## Goal
Copy the material below word for word, starting at the line that contains "The height and width of the screenshot is (514, 538)." and ending after the line that contains "coord(10,411)". Leave out the pictures.

......

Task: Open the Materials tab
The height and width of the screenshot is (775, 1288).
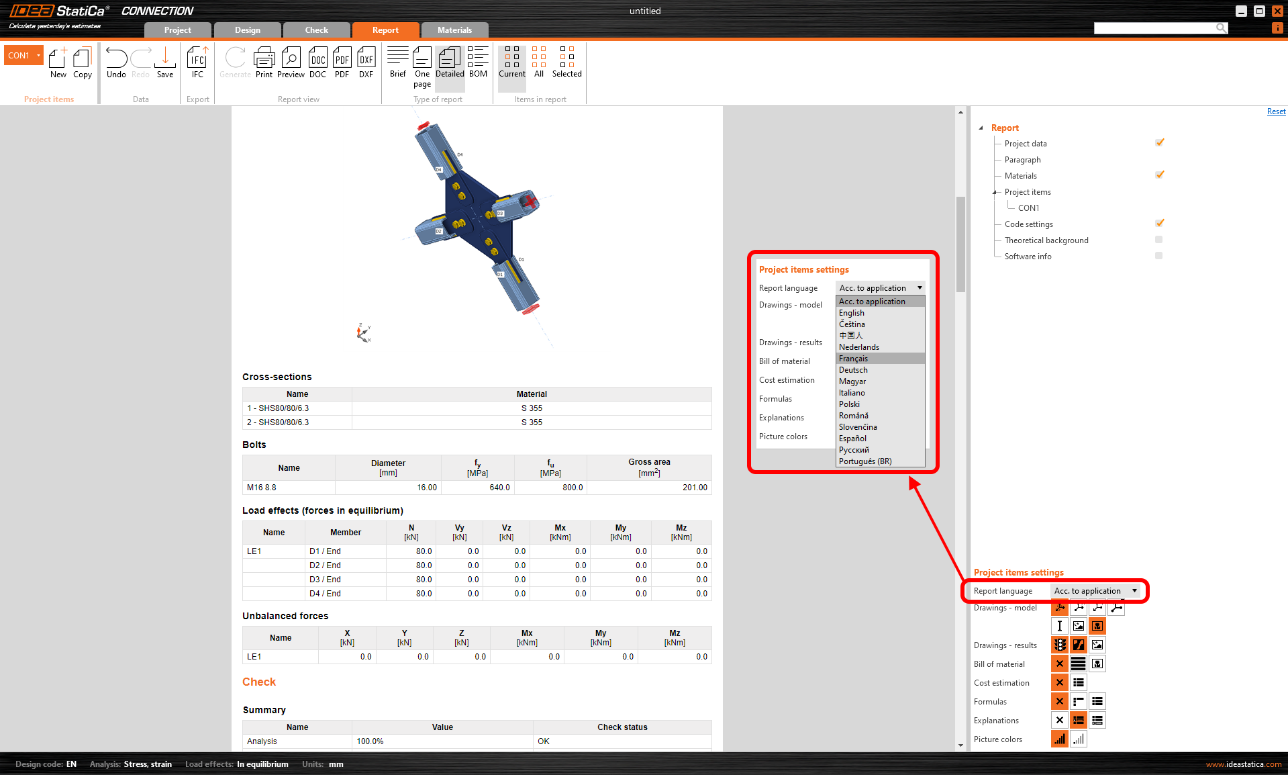Action: [x=454, y=30]
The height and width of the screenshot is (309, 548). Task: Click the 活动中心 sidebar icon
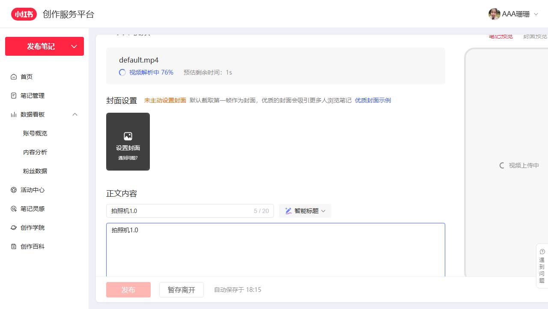pyautogui.click(x=14, y=190)
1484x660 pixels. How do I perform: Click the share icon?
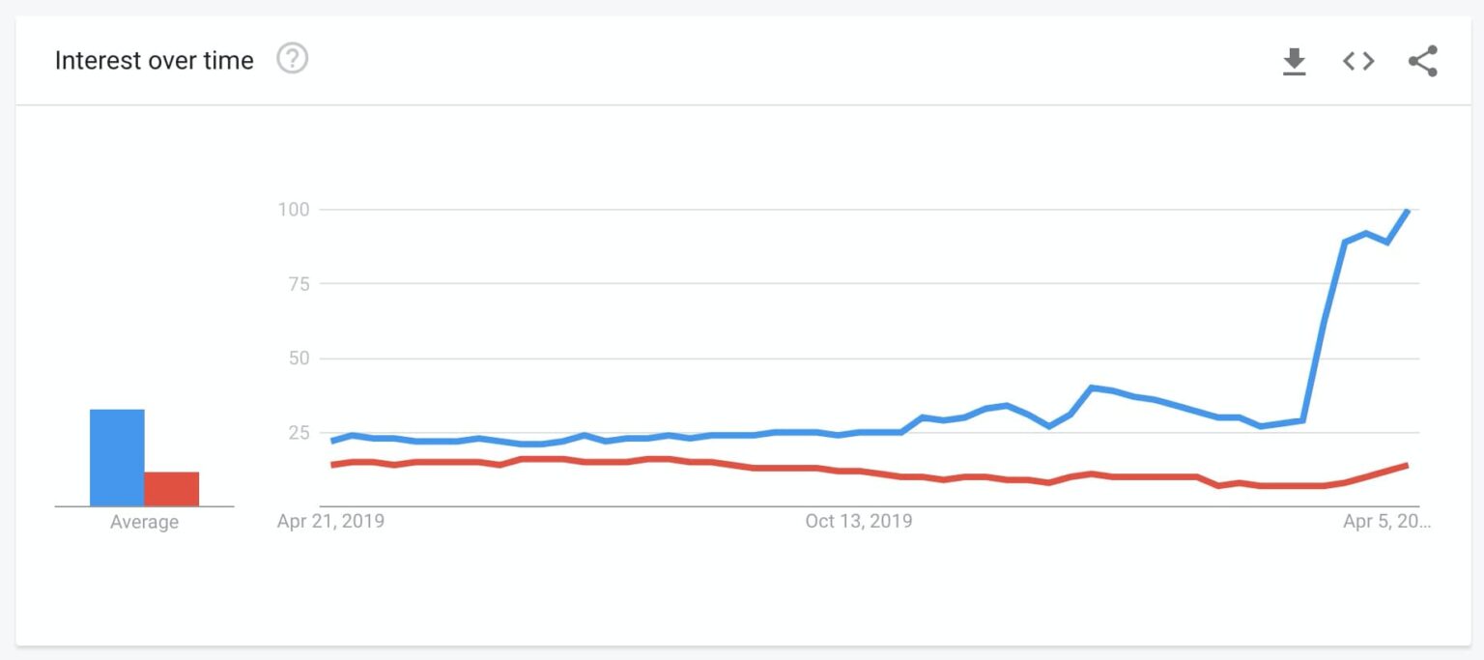coord(1421,60)
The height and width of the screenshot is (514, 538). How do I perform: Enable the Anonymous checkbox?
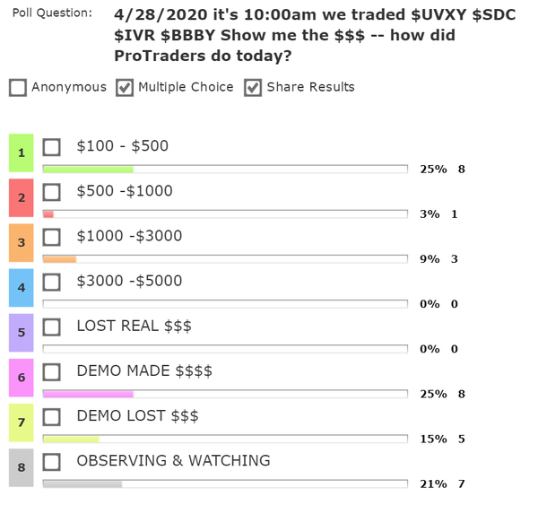point(18,88)
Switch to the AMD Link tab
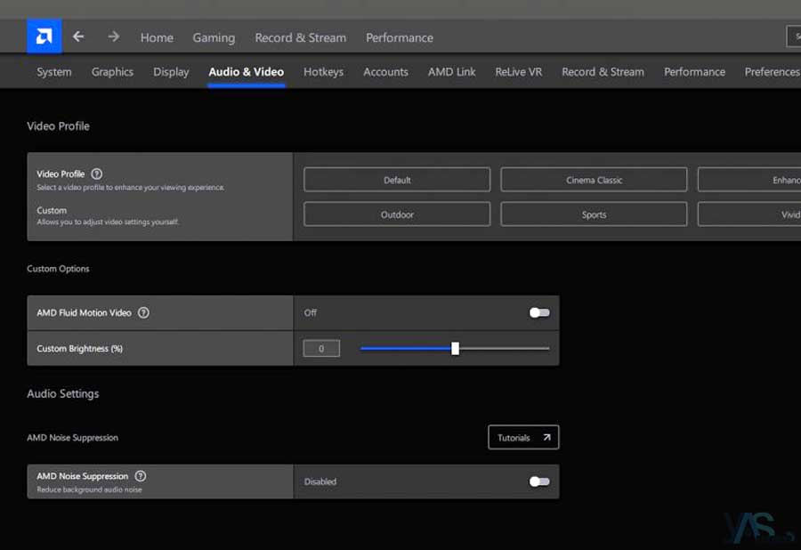 click(x=451, y=72)
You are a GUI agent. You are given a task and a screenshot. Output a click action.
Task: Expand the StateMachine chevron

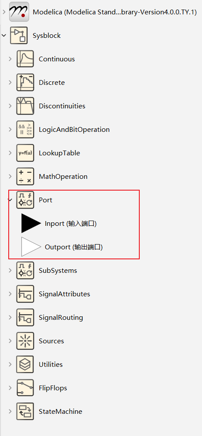coord(10,411)
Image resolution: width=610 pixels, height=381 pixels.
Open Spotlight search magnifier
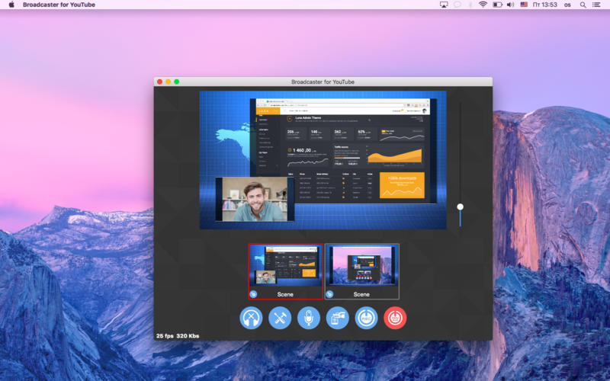[583, 5]
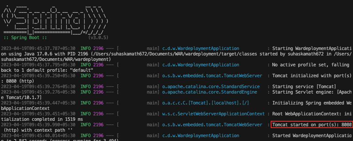The height and width of the screenshot is (141, 353).
Task: Click o.apache.catalina.core.StandardService logger name
Action: (211, 87)
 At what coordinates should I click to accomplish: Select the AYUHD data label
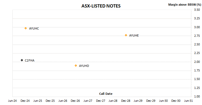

......

## Exercise response
The height and width of the screenshot is (514, 538). How do I perform: Enable the Anonymous checkbox?
point(18,88)
Switch to the AMD Link tab
 click(x=451, y=72)
You are a GUI agent. You are given a task and a screenshot. Output a click action.
Task: Expand the StateMachine chevron

coord(10,411)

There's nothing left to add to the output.